* MATERIAL SUPPLIED:
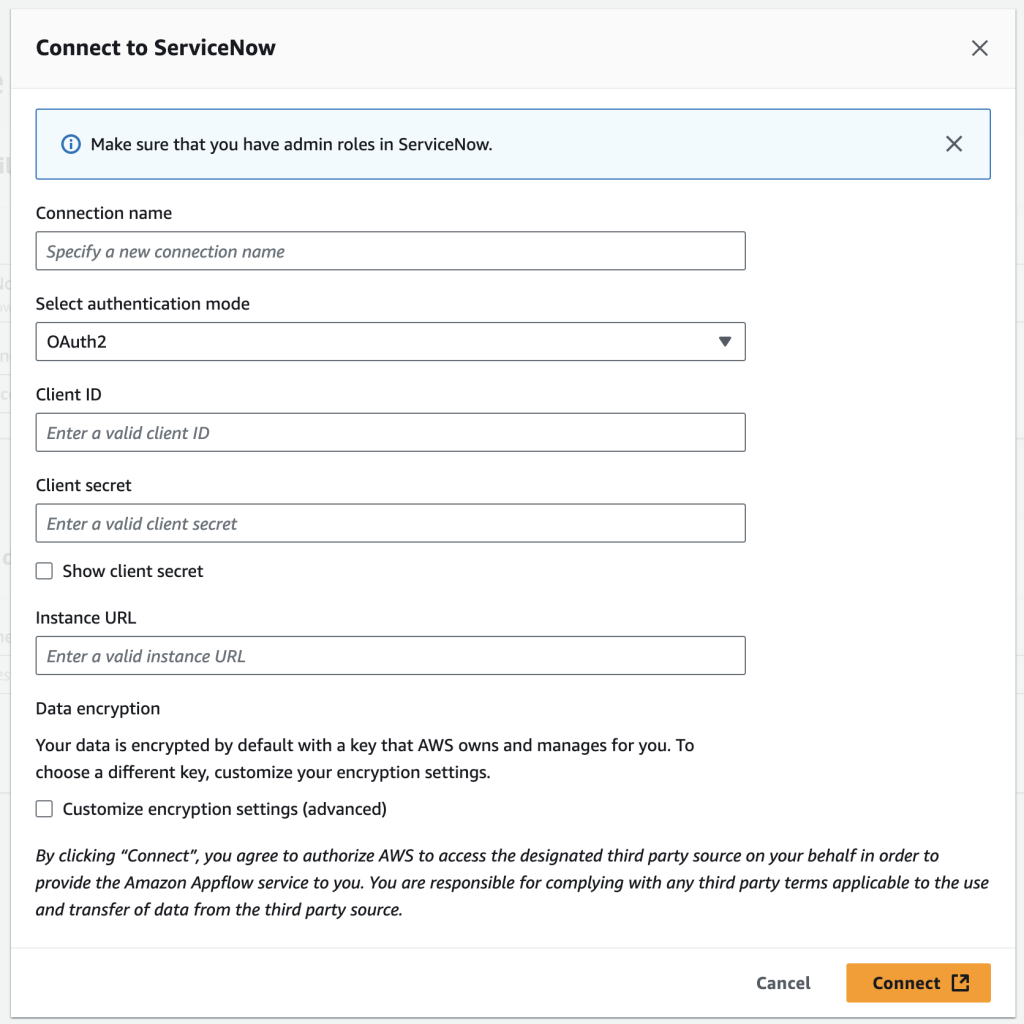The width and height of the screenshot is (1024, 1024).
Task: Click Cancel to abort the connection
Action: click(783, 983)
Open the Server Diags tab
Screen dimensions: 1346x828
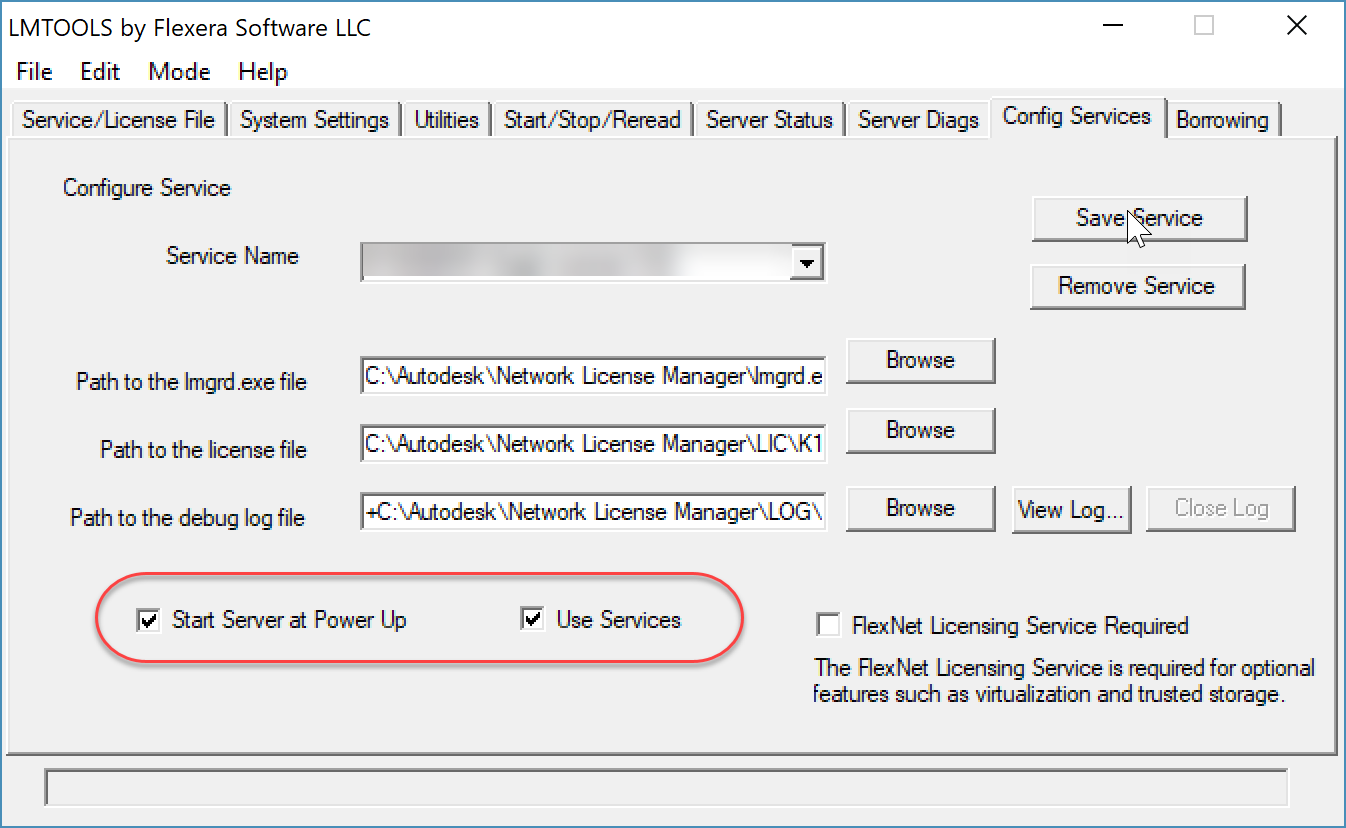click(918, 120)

--

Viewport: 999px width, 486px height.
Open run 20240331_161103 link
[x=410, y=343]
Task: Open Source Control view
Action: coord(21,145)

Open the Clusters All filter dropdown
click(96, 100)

--

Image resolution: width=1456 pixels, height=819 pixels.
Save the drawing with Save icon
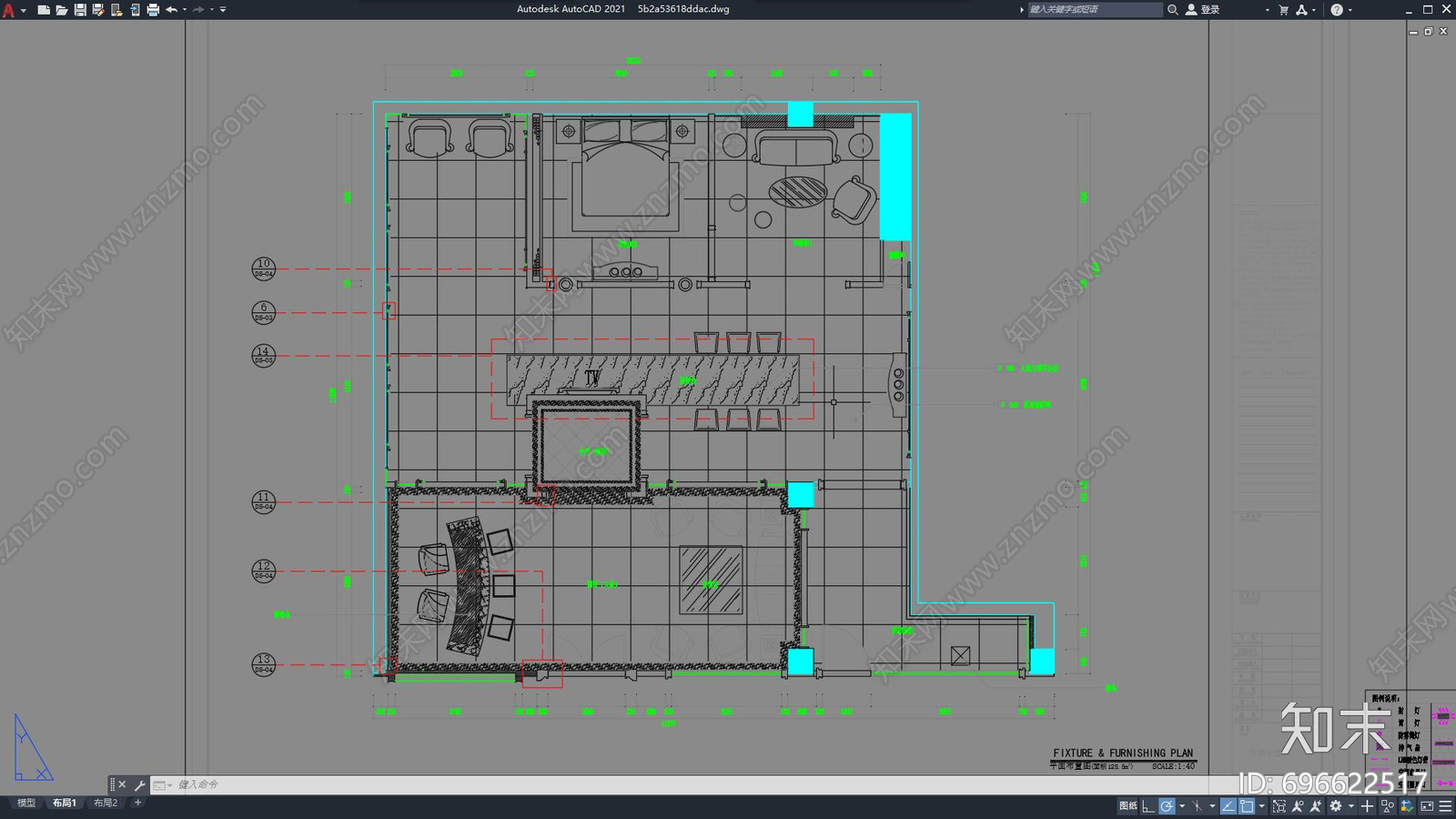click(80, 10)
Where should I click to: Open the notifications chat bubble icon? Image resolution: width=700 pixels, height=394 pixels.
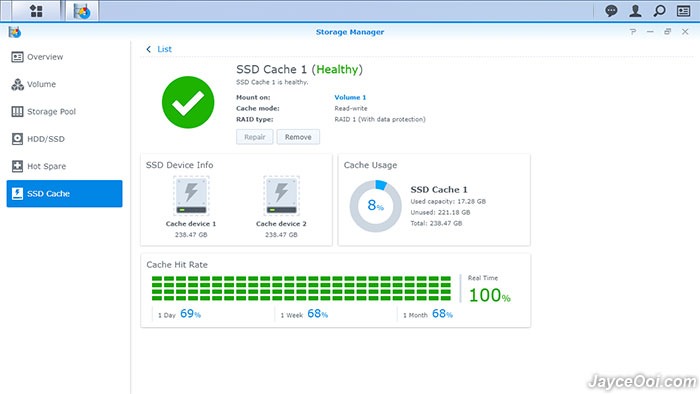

* WHAT TO PRODUCE: Can you lay out the data above as a Markdown table with columns "Row" and "Content", numbering each line and skipping blank ones, from the line with "The width and" up to and including the line with "click(918, 120)"? Leave the pictures out.

* CORRECT OUTPUT:
| Row | Content |
|---|---|
| 1 | The width and height of the screenshot is (1024, 1024). |
| 2 | Task: Click Cancel to abort the connection |
| 3 | Action: click(783, 983) |
| 4 | Open the Server Diags tab |
| 5 | Screen dimensions: 1346x828 |
| 6 | click(918, 120) |